▸ **PROBLEM SET**:
A – Translate the sentence "Predict endpoint for E1 150M." from the E1 150M endpoint documentation into German.
B – For each statement, say yes or no as to whether it agrees with the E1 150M endpoint documentation, and quote the deciding words from that documentation. (i) The items array can hold no more than 8 objects. (ii) The params object must be supplied in every request. (iii) By default, the response includes logits only.

▸ **TEXT EXCERPT**:
════════════════════

Predict endpoint for E1 150M.

Request Headers:

Request

  • params (object, optional) — Configuration parameters:

    • repr_layers (array of integers, default: [-1]) — Layer indices for which to return representations

    • include (array of strings, allowed: [“mean”, “per_token”, “logits”], default: [“mean”]) — Representation types to include in the response

  • items (array of objects, min: 1, max: 8, required) — Input items:

    • sequence (string, min length: 1, max length: 2048, required) — Protein sequence using extended amino acid alphabet (ACDEFGHIKLMNPQRSTVWYBXZUO)

════════════════════

▸ **DATA EXTRACT**:
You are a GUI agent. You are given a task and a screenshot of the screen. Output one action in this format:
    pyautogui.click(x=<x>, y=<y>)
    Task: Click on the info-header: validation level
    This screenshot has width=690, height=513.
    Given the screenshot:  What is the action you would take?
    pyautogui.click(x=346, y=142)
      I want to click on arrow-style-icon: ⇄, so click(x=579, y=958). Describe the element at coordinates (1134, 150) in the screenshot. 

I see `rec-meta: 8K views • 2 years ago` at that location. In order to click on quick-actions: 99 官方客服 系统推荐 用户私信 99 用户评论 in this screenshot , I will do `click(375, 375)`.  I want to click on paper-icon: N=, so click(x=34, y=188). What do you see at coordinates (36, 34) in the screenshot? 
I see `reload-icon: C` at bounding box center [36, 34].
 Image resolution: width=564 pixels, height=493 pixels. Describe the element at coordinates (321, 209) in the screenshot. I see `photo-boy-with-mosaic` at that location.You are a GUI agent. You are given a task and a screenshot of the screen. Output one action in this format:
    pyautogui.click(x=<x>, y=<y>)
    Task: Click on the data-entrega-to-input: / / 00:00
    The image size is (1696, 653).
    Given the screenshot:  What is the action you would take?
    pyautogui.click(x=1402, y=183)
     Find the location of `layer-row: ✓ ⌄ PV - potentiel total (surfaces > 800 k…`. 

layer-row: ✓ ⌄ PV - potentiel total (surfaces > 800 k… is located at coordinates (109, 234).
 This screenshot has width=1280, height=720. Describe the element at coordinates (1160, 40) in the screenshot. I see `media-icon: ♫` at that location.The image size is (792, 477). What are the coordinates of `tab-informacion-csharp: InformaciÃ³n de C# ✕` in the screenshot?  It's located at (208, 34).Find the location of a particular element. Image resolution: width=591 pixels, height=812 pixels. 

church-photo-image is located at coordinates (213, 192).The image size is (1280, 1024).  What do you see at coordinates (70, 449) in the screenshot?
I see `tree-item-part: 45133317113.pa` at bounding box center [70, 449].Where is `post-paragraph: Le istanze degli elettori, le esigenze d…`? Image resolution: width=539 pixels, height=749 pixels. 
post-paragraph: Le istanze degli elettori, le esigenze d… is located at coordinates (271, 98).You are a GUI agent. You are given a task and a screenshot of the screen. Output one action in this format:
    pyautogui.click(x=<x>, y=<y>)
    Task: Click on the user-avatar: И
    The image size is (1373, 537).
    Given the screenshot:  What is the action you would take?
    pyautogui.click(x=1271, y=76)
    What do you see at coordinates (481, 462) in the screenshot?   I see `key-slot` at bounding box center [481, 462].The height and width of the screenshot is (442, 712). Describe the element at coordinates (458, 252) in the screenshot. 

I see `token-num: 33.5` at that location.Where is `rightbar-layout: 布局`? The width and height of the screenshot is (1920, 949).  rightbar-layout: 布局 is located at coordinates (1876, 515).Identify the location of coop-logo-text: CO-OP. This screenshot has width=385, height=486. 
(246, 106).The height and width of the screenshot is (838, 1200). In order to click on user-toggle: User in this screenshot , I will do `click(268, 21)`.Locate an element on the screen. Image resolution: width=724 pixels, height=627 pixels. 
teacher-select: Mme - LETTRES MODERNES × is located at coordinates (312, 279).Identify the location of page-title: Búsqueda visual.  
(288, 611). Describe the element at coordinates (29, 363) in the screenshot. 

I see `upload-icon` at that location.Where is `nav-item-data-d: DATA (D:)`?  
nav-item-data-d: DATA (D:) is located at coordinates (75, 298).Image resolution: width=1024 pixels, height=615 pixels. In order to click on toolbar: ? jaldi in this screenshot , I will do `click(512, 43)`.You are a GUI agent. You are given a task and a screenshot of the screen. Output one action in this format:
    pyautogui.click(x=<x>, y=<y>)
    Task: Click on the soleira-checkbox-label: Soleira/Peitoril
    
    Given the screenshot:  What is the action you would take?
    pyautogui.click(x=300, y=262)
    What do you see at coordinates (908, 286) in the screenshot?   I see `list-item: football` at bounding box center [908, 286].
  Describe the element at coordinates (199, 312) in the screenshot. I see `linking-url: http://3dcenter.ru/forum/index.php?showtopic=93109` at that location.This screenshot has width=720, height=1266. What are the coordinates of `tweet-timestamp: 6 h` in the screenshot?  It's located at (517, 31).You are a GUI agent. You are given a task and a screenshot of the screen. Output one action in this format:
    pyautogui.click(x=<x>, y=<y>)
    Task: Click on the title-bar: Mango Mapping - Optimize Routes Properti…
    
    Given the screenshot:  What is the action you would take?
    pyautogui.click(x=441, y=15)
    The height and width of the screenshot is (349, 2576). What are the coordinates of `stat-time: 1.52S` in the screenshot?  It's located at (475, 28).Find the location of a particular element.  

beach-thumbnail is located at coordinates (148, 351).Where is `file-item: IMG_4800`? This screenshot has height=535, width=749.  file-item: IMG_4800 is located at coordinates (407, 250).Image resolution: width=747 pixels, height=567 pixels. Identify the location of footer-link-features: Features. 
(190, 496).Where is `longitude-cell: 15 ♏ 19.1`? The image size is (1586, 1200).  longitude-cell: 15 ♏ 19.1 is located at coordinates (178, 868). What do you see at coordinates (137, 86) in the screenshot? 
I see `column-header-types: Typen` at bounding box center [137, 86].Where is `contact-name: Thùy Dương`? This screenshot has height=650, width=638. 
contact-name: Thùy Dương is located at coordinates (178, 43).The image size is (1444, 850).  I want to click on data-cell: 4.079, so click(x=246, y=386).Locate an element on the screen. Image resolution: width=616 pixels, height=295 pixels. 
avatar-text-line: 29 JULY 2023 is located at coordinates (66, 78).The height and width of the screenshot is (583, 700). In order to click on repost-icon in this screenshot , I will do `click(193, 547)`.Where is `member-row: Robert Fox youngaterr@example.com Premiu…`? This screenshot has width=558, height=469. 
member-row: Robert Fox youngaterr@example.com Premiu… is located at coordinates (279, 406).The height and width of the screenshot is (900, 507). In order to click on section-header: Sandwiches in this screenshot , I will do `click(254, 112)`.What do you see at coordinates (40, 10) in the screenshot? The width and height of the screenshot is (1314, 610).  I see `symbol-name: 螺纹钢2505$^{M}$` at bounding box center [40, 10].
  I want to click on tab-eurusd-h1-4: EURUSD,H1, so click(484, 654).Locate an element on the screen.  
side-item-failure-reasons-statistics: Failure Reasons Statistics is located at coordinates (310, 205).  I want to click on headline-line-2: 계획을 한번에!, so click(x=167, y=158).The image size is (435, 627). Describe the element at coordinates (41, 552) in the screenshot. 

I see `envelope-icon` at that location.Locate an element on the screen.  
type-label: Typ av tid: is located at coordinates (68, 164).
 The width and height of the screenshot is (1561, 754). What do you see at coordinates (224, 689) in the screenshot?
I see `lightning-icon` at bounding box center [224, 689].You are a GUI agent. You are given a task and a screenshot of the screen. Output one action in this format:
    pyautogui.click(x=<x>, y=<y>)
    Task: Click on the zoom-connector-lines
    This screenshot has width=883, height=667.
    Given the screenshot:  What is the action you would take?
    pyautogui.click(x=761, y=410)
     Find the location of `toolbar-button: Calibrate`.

════════════════════

▸ **RESULTS**:
A – Vorhersage-Endpunkt für E1 150M.

B –
(i) Yes: "min: 1, max: 8, required"
(ii) No: "params (object, optional)"
(iii) No: "default: [“mean”]"